As I've mentioned, my mom is not a big fan of felines. We had various pet cats while I was growing up and my parents had a cat named Sport who had passed away a year or so before my dad got sick, but Dad was always more the cat person between the two of them.
I think I can speak for my mom when I say that there were no regrets about having gotten a cat for my dad after he got out of rehab; his Bucket List had been revised in such a drastic way when he got sick, and there weren't a lot of things on his list during that time that he could do because of the impairments that came from the tumor and because of the treatment he was undergoing. Getting him a kitten was one of the few requests we could fulfill for him, and we were happy that his wish was able to be granted.
Dad loved having Foster; in fact, he said that getting Foster was the "second best thing" that had happened to him since he'd gotten sick. ("The first best is having my kids and my grandkids around more," he said.) He and Foster napped together and hung out together, and, when they weren't doing that, Dad enjoyed watching Foster play.
Unfortunately, though, Dad didn't get better with the treatments; in fact, he got worse, and he was only around for about six weeks after Foster joined the family.
Mom didn't want a cat. She had two greyhounds, one of whom was elderly and in poor health, and Foster tormented both of them. He constantly tried to escape whenever an exterior door to the house was opened, and Mom didn't want to have to worry about him getting lost or hurt outside. With Dad not around to take pleasure in Foster anymore, we agreed we needed to find a new home for the cat.
But this wasn't just any cat - it was Dad's cat - and, other than Dad's car, it was the first time we had to make a decision of what to do something of his - something he had loved, even if just for a short time. Something he should still be around to love. Ouch.
So we didn't want to let just anybody have him; ideally, we wanted him to go to a home with children to play with and to a family that would report back to us periodically about how he was doing.
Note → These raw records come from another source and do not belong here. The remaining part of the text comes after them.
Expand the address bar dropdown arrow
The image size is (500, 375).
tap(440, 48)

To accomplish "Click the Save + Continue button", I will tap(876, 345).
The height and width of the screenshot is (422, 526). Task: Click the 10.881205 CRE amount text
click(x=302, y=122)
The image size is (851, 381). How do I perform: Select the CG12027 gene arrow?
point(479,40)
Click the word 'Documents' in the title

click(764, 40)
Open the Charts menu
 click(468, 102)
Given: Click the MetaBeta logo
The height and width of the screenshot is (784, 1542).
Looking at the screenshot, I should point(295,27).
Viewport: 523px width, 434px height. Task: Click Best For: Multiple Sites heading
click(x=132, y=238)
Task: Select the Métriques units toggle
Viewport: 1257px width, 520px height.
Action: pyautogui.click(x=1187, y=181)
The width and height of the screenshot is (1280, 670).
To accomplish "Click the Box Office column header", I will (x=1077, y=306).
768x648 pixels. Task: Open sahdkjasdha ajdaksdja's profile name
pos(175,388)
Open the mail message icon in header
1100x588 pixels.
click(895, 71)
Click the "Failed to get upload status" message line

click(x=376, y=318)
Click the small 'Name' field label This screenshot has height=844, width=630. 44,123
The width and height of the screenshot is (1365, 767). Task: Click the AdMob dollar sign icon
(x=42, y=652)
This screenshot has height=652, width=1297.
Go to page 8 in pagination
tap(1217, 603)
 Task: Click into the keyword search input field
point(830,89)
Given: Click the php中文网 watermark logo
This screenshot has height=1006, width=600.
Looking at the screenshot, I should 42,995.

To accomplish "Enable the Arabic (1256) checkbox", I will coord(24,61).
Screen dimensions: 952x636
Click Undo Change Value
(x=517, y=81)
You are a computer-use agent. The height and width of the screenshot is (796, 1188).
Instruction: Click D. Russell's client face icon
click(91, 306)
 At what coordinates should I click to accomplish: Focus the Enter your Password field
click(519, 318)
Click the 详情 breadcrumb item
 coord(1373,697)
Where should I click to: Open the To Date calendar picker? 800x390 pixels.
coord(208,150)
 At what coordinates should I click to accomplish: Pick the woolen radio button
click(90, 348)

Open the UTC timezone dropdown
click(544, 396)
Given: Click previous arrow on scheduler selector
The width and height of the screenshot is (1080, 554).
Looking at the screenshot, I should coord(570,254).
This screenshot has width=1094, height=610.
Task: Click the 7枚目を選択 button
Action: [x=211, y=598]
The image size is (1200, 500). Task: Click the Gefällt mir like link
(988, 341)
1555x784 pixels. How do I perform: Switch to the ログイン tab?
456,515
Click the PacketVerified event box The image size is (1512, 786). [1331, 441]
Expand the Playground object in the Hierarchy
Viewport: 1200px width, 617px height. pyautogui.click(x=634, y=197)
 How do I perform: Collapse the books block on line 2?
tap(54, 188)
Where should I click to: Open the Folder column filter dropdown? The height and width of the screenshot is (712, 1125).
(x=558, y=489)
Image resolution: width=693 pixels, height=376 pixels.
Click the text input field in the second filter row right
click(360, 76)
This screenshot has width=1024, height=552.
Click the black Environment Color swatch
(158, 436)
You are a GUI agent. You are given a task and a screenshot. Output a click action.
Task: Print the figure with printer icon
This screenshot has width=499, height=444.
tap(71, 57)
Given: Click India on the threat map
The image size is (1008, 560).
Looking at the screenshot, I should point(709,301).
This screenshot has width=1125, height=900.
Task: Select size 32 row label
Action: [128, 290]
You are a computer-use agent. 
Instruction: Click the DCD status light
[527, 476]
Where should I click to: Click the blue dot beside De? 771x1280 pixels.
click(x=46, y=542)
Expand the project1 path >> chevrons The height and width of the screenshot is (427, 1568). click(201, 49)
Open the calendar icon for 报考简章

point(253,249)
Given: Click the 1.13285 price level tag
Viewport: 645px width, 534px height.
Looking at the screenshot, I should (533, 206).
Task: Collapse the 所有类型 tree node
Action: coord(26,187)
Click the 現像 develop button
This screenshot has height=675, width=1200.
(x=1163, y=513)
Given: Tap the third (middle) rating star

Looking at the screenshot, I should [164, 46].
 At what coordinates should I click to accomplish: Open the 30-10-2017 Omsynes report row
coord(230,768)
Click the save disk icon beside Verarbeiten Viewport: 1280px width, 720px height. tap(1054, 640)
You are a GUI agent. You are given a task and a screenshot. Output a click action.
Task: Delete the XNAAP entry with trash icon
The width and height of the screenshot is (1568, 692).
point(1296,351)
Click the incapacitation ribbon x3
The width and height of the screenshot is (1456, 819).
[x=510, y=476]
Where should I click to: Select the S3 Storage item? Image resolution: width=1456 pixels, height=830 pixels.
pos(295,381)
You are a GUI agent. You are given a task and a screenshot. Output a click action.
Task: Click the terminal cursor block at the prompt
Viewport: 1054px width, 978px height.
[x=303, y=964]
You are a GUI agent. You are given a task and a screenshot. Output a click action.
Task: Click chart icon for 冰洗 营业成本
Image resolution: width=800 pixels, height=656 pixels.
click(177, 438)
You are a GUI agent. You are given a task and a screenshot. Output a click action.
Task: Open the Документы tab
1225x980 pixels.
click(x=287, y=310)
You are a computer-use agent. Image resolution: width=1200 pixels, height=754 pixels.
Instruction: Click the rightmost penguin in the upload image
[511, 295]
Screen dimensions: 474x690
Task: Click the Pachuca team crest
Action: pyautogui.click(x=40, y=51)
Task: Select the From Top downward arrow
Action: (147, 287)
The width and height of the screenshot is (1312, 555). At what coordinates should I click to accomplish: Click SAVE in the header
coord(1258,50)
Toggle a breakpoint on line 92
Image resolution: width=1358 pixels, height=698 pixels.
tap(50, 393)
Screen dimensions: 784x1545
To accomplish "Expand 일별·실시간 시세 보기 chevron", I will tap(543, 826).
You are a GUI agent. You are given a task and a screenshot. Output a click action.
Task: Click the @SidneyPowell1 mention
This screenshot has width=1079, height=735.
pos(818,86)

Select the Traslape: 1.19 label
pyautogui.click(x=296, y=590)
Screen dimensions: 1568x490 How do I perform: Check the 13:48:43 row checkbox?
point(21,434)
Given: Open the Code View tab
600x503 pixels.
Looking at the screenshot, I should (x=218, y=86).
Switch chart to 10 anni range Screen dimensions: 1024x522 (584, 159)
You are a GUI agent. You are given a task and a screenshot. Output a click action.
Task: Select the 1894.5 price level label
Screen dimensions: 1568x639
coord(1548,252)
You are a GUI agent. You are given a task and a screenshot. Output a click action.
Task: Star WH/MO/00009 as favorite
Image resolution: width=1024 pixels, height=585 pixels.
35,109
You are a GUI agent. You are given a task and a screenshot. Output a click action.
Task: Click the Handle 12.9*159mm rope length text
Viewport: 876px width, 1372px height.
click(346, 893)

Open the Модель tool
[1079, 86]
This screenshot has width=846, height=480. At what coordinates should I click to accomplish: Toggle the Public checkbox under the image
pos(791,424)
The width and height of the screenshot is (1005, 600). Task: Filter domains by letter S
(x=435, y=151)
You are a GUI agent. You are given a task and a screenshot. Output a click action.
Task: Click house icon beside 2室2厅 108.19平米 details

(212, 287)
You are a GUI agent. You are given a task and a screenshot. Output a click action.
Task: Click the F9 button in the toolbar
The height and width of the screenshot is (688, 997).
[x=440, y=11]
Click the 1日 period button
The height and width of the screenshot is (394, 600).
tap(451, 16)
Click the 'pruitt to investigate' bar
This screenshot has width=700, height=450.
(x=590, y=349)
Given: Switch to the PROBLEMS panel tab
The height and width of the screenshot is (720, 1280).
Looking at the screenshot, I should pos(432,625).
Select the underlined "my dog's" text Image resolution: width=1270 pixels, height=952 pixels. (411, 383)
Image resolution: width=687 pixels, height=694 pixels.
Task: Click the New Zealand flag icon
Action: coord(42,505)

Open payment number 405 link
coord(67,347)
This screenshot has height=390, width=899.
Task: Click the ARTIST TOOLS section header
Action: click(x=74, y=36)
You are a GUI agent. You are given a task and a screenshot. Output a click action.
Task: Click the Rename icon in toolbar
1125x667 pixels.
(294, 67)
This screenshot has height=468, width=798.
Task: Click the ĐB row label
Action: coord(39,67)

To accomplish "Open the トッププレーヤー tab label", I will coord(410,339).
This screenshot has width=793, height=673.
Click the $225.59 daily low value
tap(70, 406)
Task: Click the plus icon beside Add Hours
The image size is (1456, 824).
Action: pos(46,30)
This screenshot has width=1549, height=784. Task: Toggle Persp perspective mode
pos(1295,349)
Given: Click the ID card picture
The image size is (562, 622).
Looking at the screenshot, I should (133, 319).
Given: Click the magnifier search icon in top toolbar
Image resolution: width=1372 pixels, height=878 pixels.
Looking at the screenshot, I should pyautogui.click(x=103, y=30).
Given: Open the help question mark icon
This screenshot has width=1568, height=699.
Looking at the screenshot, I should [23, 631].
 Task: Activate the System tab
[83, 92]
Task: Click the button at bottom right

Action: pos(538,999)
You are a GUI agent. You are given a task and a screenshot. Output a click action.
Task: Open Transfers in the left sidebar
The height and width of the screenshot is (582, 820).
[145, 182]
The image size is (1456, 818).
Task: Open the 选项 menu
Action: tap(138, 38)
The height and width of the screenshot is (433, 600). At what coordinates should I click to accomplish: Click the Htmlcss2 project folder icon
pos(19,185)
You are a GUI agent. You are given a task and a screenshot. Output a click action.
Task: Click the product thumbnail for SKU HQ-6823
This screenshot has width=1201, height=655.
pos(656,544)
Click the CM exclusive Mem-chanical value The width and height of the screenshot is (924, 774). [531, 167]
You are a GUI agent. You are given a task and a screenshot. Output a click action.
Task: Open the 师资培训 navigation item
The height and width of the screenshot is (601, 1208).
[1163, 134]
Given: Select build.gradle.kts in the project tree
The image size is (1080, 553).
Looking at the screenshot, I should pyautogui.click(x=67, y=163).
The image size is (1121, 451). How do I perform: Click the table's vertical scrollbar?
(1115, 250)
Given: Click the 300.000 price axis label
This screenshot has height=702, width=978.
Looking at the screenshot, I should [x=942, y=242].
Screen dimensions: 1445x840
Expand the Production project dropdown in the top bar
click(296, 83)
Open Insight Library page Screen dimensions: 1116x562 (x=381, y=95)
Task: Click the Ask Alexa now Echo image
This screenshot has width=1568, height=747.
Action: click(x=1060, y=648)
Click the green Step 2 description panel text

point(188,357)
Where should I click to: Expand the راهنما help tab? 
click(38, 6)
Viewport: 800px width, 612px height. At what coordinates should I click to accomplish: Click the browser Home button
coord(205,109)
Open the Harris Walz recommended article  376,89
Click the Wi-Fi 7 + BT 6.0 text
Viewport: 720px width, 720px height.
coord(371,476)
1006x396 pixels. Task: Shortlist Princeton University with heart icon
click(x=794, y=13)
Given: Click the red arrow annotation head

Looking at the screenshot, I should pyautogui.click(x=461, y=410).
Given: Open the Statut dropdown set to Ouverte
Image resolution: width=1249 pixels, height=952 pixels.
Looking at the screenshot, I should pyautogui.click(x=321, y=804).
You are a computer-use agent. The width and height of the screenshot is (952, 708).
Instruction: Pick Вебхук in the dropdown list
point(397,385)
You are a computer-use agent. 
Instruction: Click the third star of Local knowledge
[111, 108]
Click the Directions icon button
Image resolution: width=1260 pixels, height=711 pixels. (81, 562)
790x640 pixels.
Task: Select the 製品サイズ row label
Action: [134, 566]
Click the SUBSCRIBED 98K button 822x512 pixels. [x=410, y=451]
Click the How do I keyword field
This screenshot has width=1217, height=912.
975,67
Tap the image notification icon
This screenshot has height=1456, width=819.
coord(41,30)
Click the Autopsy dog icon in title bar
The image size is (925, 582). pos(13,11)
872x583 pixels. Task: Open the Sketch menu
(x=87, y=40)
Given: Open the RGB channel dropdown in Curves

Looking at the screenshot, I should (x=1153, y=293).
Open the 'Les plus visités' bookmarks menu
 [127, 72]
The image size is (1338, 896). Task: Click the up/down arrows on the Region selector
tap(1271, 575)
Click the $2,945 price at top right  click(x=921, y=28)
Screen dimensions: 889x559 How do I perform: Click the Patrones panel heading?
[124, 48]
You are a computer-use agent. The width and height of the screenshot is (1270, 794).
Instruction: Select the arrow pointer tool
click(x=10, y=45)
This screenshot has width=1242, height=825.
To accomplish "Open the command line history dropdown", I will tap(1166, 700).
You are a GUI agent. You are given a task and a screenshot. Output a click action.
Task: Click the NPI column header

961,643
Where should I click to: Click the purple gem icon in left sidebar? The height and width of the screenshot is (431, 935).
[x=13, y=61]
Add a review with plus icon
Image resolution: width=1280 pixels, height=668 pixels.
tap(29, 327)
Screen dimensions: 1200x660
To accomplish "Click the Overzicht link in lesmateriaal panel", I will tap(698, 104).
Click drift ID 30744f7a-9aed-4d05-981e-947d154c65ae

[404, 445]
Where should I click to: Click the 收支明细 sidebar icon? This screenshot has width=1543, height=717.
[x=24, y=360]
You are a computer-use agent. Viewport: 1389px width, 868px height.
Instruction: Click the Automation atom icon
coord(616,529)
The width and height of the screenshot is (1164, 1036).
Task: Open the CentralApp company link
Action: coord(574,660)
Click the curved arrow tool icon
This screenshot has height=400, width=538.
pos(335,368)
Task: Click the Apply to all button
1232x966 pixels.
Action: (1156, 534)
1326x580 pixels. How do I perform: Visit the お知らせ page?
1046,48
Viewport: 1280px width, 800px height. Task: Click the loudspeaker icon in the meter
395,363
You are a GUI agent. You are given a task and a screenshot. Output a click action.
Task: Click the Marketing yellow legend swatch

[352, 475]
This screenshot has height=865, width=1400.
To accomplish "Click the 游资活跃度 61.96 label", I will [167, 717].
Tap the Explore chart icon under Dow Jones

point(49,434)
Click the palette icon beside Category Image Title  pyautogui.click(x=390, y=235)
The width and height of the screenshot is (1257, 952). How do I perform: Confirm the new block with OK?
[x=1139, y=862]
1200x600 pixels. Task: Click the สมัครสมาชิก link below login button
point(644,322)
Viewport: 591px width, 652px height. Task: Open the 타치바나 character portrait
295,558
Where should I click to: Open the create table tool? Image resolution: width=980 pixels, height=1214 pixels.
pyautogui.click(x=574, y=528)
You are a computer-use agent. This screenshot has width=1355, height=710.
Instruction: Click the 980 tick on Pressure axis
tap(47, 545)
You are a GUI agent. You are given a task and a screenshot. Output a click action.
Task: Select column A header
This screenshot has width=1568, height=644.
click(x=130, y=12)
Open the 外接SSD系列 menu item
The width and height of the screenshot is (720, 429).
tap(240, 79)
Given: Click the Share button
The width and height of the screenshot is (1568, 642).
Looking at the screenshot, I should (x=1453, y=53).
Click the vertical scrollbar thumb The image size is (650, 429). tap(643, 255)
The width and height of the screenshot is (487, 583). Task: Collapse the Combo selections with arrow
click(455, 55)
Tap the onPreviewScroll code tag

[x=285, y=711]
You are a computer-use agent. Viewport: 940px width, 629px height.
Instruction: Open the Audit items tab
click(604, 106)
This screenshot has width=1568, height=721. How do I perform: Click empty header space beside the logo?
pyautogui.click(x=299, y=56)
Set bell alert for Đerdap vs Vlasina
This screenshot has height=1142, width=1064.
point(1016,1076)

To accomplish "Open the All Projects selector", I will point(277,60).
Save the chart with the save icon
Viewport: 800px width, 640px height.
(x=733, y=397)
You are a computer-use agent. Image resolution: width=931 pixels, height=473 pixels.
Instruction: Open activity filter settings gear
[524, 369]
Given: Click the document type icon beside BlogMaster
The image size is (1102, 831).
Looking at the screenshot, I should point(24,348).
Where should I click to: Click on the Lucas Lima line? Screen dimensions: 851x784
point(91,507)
I felt like it would be like losing a part of Dad if we lost track of Foster, and all of us were already battling against such sadness that I didn't want one more loss to add to the mix.
A couple of my parents' friends offered to take Foster when they heard about our situation, but neither had children and we thought Foster would be happier if he had some kids to play with. Both of my sisters and I considered taking him, but all three of us already had two cats each and we weren't sure the younger, more energetic Foster would fit in.
|Taking a cat nap in a gift basket|
That weekend, we talked about what would be best for Foster, and, to our delight, my brother and his wife offered to take him back with them and their two children when they returned a few days later to Philadelphia. It seemed like the perfect solution; they already had one cat but thought she and Foster would work out any differences in time as needed.
We were apprehensive about how Foster would behave on the plane ride, but they reported that he did fine. (Don't tell the airline, but he even got to get out of the carrier and sit in my niece's lap for awhile on the flight!)
Since then, he has adjusted to living with them, and he and their first cat Greta have called a truce. I know my dad would be glad that his cat has such a great life, playing with my niece and my nephew and going inside and outside as often as he wants, and we are grateful that he ended up in such a good place and that we get to hear funny Foster stories so often.